The new rail bridge, a colossal structure that is more than 65 metres long and weighs over 410 tonnes, was constructed at a pre-assembly site adjacent to the canal and the existing rail bridges. Two sets of SPMTs were used to load the bridge in a single piece, then to manoeuvre it into the correct position on the abutment.
The front set of SPMTs placed one side of the bridge on a slide bearing that was installed on the abutment. The rear set of SPMTs were then used to manoeuvre the bridge over the slide bearing and towards the pontoon, on top of which was Wagenborg Nedlift’s new modular support system.
Now it was a matter of precisely depositing the front end of the bridge on the modular support system on the pontoon.
The specialists at the Wagenborg Towage sister company performed a secure ballast and winch operation for this purpose, which made it possible to precisely position the pontoon so that it could transport the front end of the bridge.
This high-precision operation was followed by a task that required some very fine coordination: using the rear SPMT set, which was positioned on the abutment, to slowly put the bridge in motion. In this way the pontoon was also set in motion and the bridge was transported across the canal in a carefully controlled manner.
The piloting skills of the water transport specialists were put to good use here. The pontoon had to be carefully manoeuvred over to the abutment on the opposite bank without straying from the designated course. With less than a metre between the side of the pontoon and the existing rail bridge, there was very little leeway!
This project proved once again that good planning and good preparation are half the battle. With fantastic teamwork on the part of the steel construction, heavy transport and water transport specialists, the whole operation went like clockwork – quite an accomplishment!

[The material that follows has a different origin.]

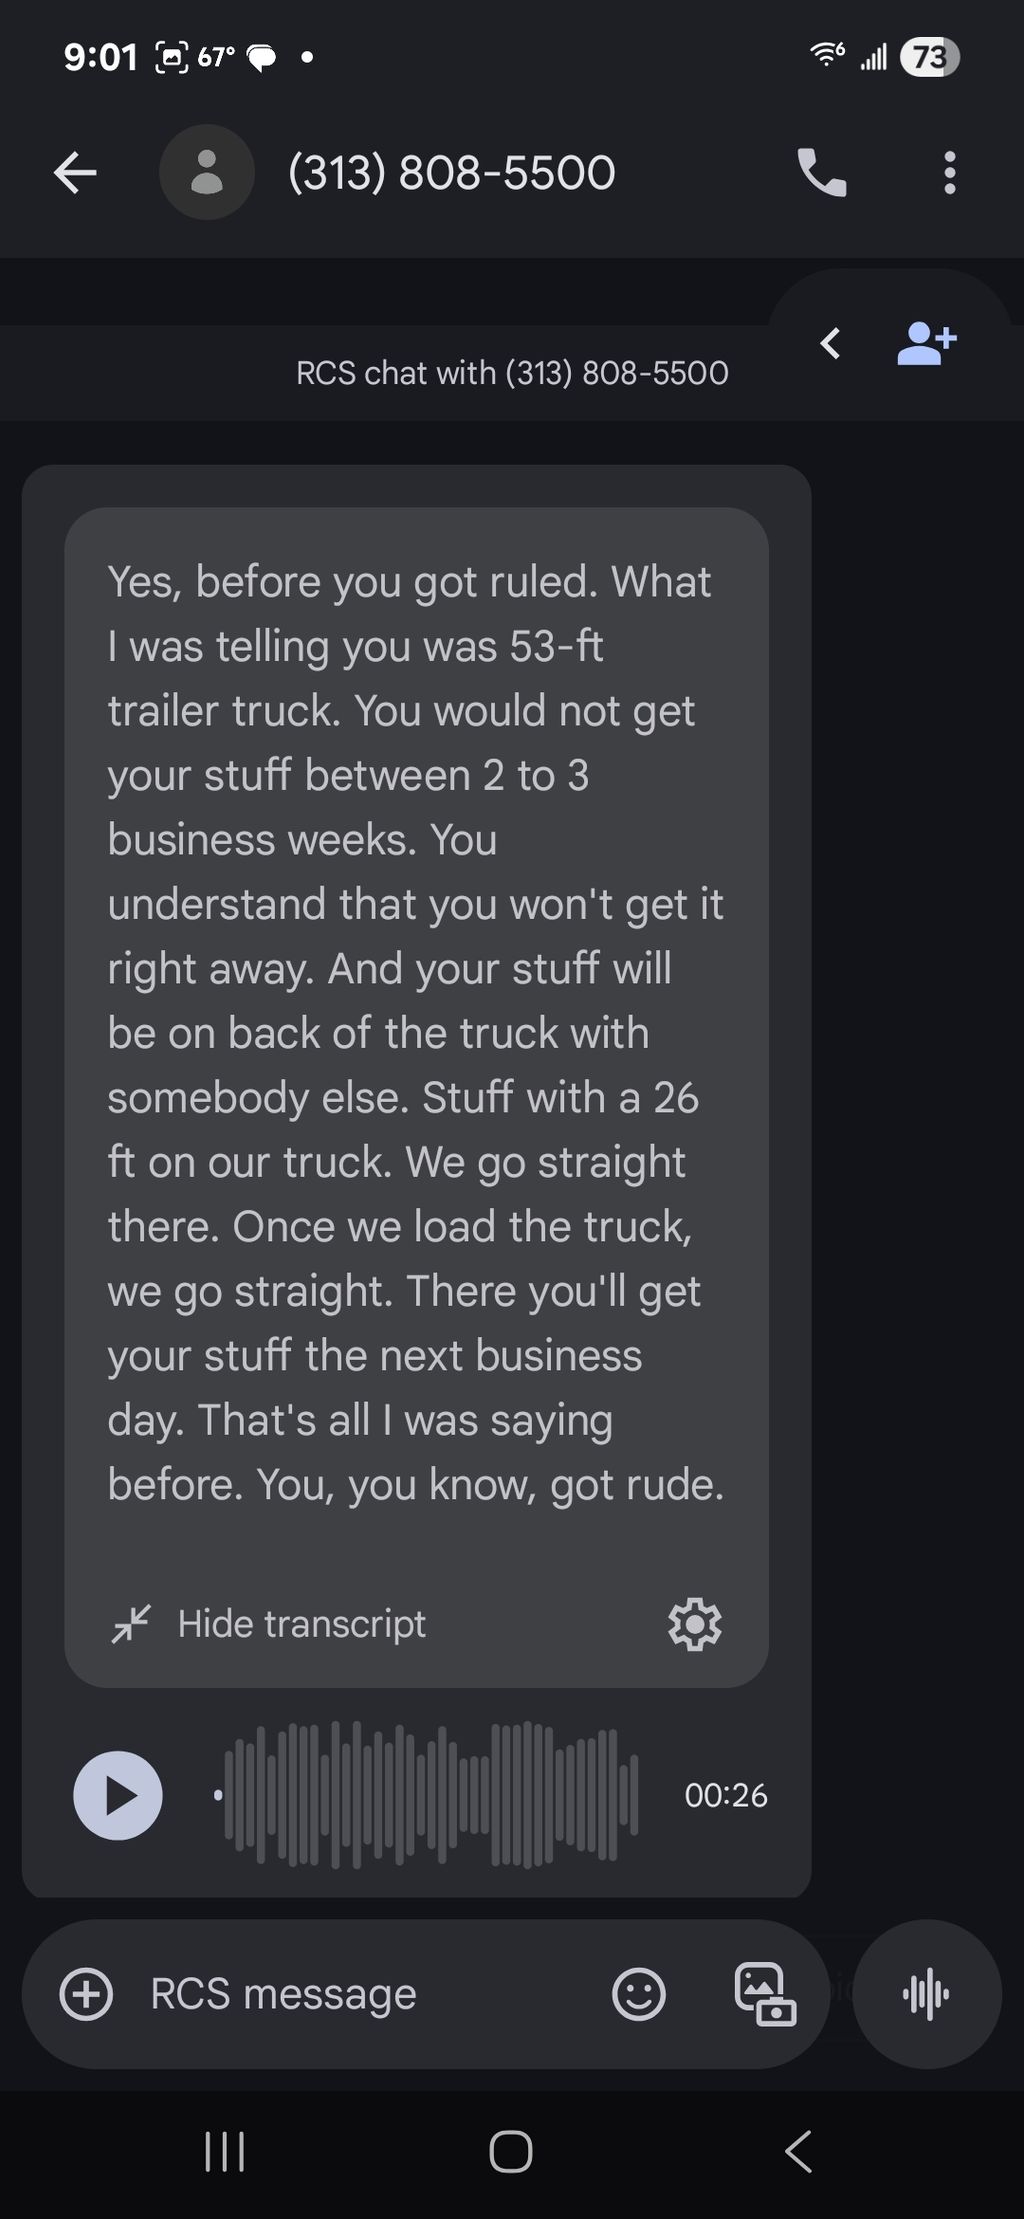
Task: Open Android recent apps
Action: coord(225,2152)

The Emmerich–Oberhausen rail line is an important link in the international passenger transport and cargo network. The route between Emmerich and Oberhausen forms a direct connection with the Dutch Betuwe Line in the north and the European freight corridor to the northern Italian city of Genoa in the south.
Due to the increase in cargo and passenger traffic in recent years, the Emmerich–Oberhausen line has reached maximum capacity. So Deutsche Bahn, the German rail operator, is carrying out a large-scale expansion project to increase the number of tracks and resolve various bottlenecks on the route.